Business Contracts Remain Complex, And Artificial Intelligence Can Improve Contract Management by David A. Teich
Article Highlights | AI and Contracts
- AI as a contract review tool has been used for basic legal discovery for quite some time now, but it is beginning to be applied to the wider issue of full contract management and in a slew of different industries.
- For a more comprehensive analysis that takes into account contract success and failure, teams should examine the data from business documents in combination with ERP, accounting, and other systems.
- Big contract issues are more generic. The larger opportunity for differentiation for each company comes from how they use the data, how they analyze it and then work with their partners and customers to optimize business performance.
- Companies have always struggled with contract management and evaluation. Advances in contract AI software can help us tackle this problem, but this means that current solutions require more than just AI and a bit of programming.
Business contracts are often extremely complex. For instance, utilities infrastructure, whether remote telecommunications towers, pipelines, or major plant construction can cover a massive amount of details, from real estate details, through environmental issues, construction responsibilities and liability, to managing the life of the project. Companies struggle to understand, manage and evaluate the large amount of text involved in business and governmental interactions. While artificial intelligence (AI) has been used for basic legal discovery, it is now beginning to be applied to the wider issue of full contract management.
Companies have always struggled with contract management and evaluation. Large contracts are extremely complex and difficult to evaluate. A large volume of smaller contracts, all with slightly different terms and conditions, all in different parts of their lifecycles, create a different yet still critical challenge.

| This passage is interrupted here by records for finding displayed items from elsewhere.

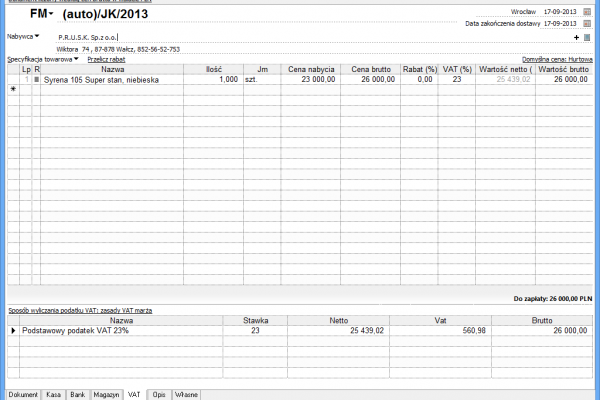Click row pointer arrow in VAT table
Screen dimensions: 600x400
click(13, 329)
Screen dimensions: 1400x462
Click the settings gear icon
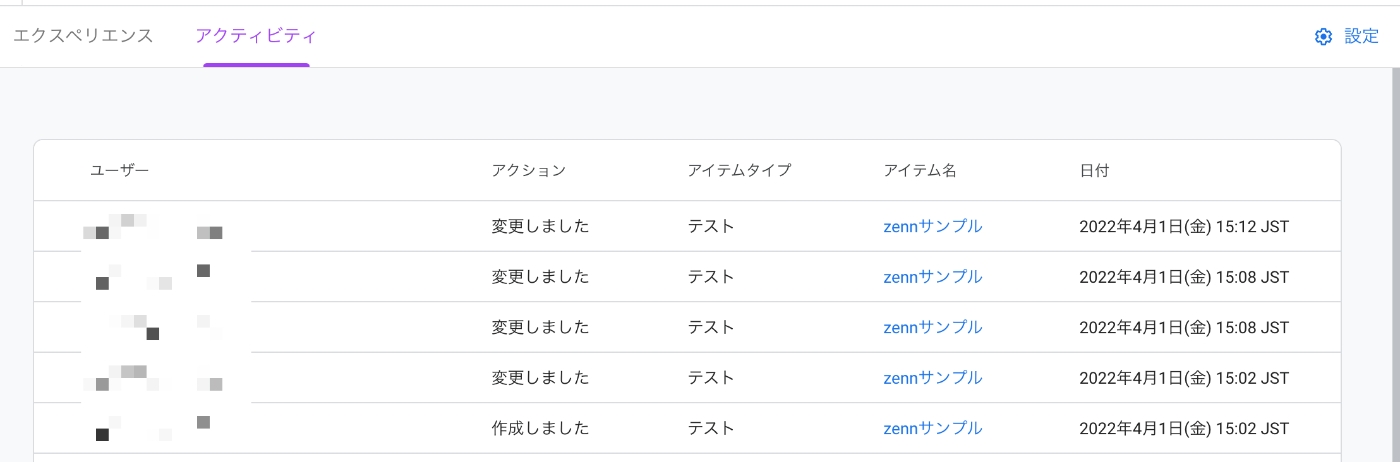coord(1323,37)
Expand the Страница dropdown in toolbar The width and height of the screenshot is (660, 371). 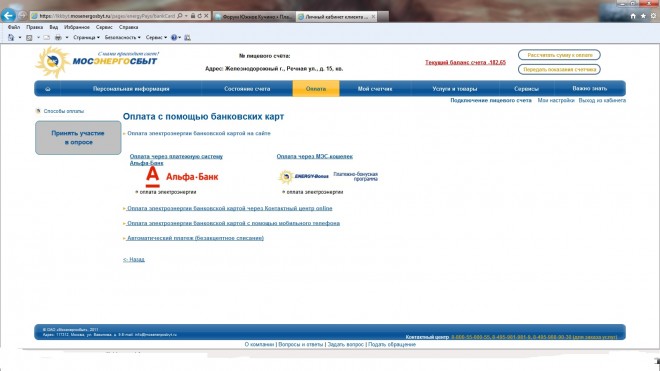86,37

Document management companies have grown large with basic search of documents, and have added simple business intelligence (BI) analysis. Legal ediscovery systems have been growing for years and providing additional information. What’s needed is a blend of those two and information from ERP, accounting and other systems that have been used to analyze contract success and failure.
“Most industries we’re working with have strong similarities across their contracts with narrow, but important, areas of uniqueness,” said Nick Vandivere. “The larger opportunity for differentiation for each company comes from how they use the data, how they analyze it and then work with their partners and customers to optimize business performance.”

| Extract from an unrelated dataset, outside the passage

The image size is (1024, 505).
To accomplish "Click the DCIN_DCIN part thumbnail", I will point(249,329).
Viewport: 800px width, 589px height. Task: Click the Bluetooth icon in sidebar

Though contracts have been around for thousands of years, the modern complexity of contracts combines with the young age of AI to mean that current solutions require more than just AI and a bit of programming. In each industry, there are subject matter experts who ThoughtTrace works with to build a model to both understand and to display critical information in an actionable format. That drives the reality that much of the learning in the systems is supervised, with some unsupervised used in a hybrid system to notice unique items and outliers.
As with other companies with whom I’ve recently talked, their machine learning (ML) uses a mix of deep learning and random forest, depending on data volumes and the sparsity of the data in a specific contract area. As should be expected, the bulk of the analysis is language-based, and that includes term sets for different industries.

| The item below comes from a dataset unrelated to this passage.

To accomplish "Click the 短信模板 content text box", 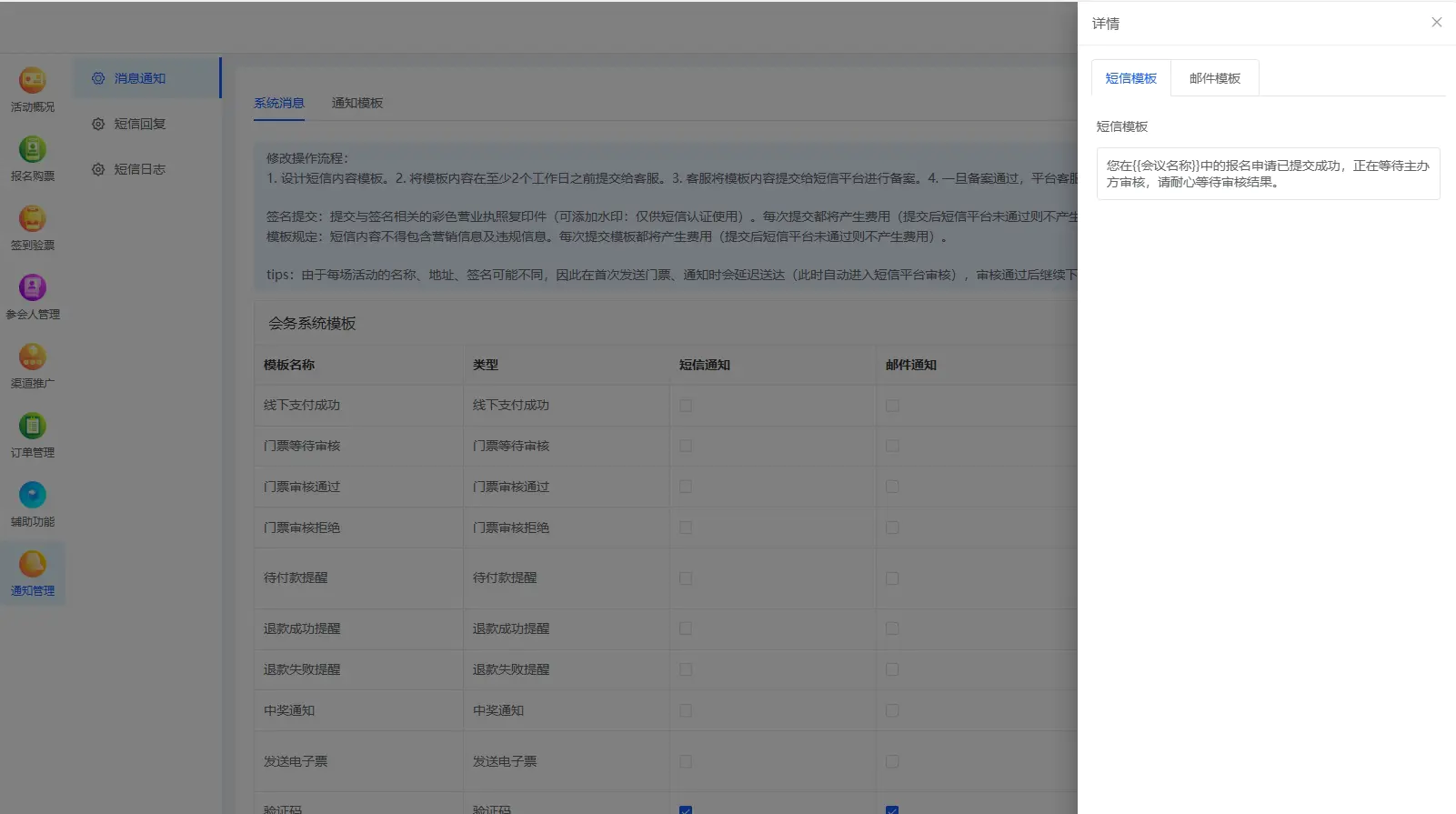I will [1268, 174].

Information is extracted from the language, and then the contracts are analyzed for metrics, integration with ERP, CRM, and other systems can be leveraged to provide performance analysis. BI analytics and display can help make things clearer to the clients.
One thing to which I responded with vigorous nodding was the answer to my question about how the AI models are delivered to the user. I’ve repeatedly mentioned that AI/ML is another toolset, not a solution. To ThoughtTrace, how the model is developed and what tools are used are things that should be under the hood. Joel Hron, CTO, ThoughtTrace, was very clear that he does his best to obfuscate how AI is operating. If the customer is presented with clear, timely, and actionable information, AI can be mentioned but it isn’t the story. I tell my clients they need to speak to the customer about the customer first, and about their technology second. That’s a story I didn’t have to mention in this case.
Artificial intelligence has had previous winters in its acceptance. Those happened because it, for many reasons, couldn’t do the basics that were promised. Today, there are a whole lot of arenas in which AI can successfully play. The challenge for the current bubble is, quite simply, not to be a bubble. Overpromising AI as a panacea is one way to create a bubble that will burst. Focusing on AI as a critical tool that must be integrated into a system is the way to keep building acceptance. Contracts are one of the most complex things to understand and analyze in the business world. Artificial intelligence can help in contract analysis and management, and is starting to be applied in the real world.
About the Author:
David A. Teich is interested in artificial intelligence (AI), machine learning (ML), robotics, and other advanced technologies focused on how they help businesses improve performance. He’s an analyst and consultant in those areas as well as in high tech, B2B, marketing. Previous work runs the gamut in software, including operations, development, field consulting, sales engineering, and product marketing. He has worked in startups, mid-sized companies, and global organizations.